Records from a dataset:
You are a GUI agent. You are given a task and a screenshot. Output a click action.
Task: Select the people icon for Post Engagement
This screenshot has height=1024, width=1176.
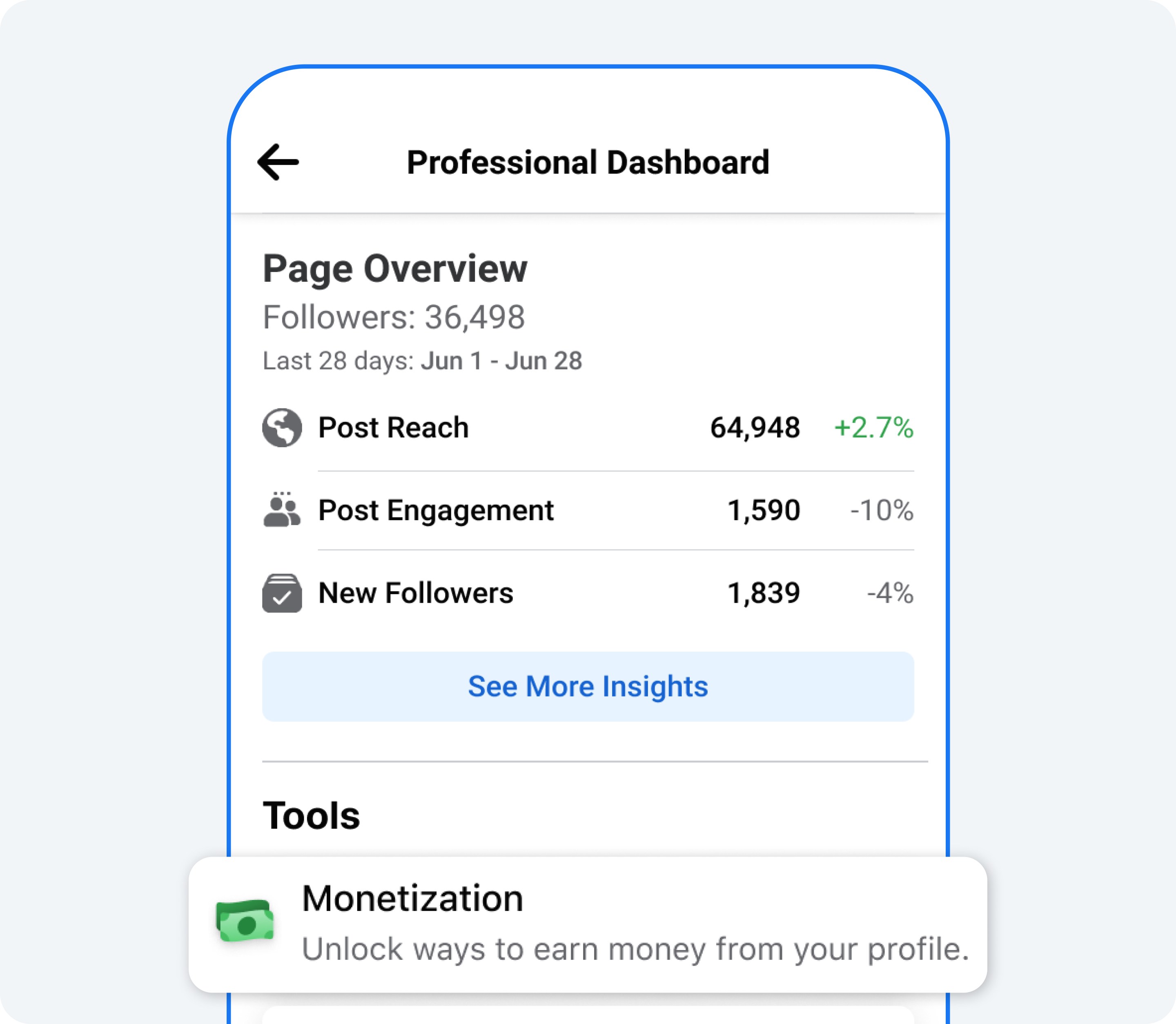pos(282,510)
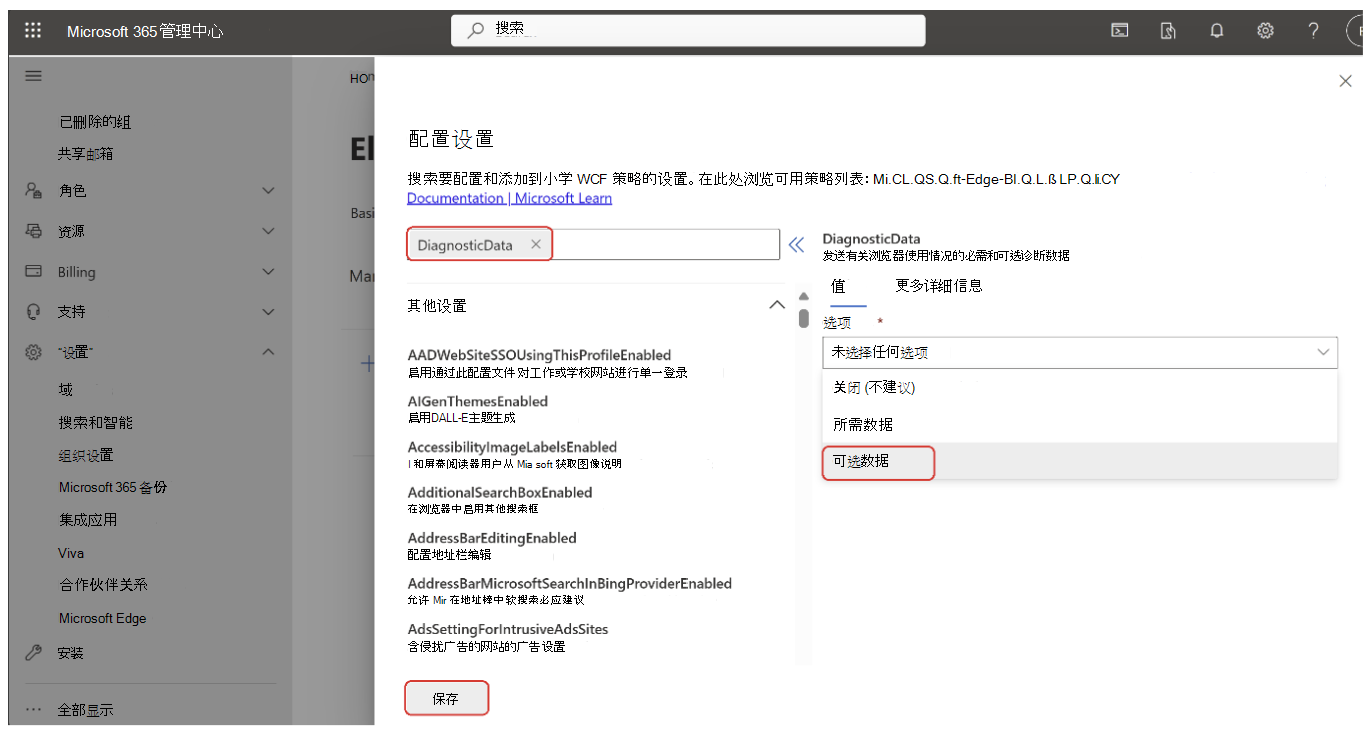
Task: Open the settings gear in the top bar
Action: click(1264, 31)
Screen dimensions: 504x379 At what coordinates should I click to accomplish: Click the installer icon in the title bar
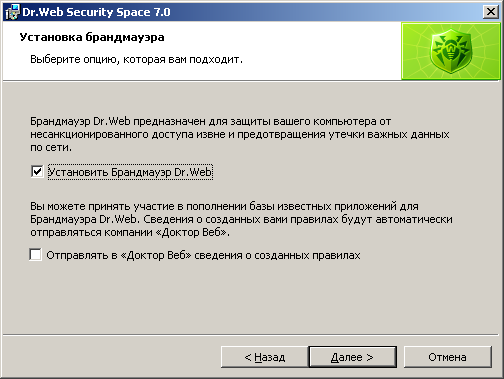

• **ACTIVITY**
Quote all the records verbatim, dropping any pictures from your copy.

• **EXERCISE OUTPUT**
You are a GUI agent. You are given a task and a screenshot. Output a click action.
Task: Select the people icon for Post Engagement
This screenshot has height=1024, width=1176.
pos(282,510)
Task: Open the settings gear in the top bar
Action: click(1264, 31)
Screen dimensions: 504x379 At what coordinates should I click to accomplish: Click the installer icon in the title bar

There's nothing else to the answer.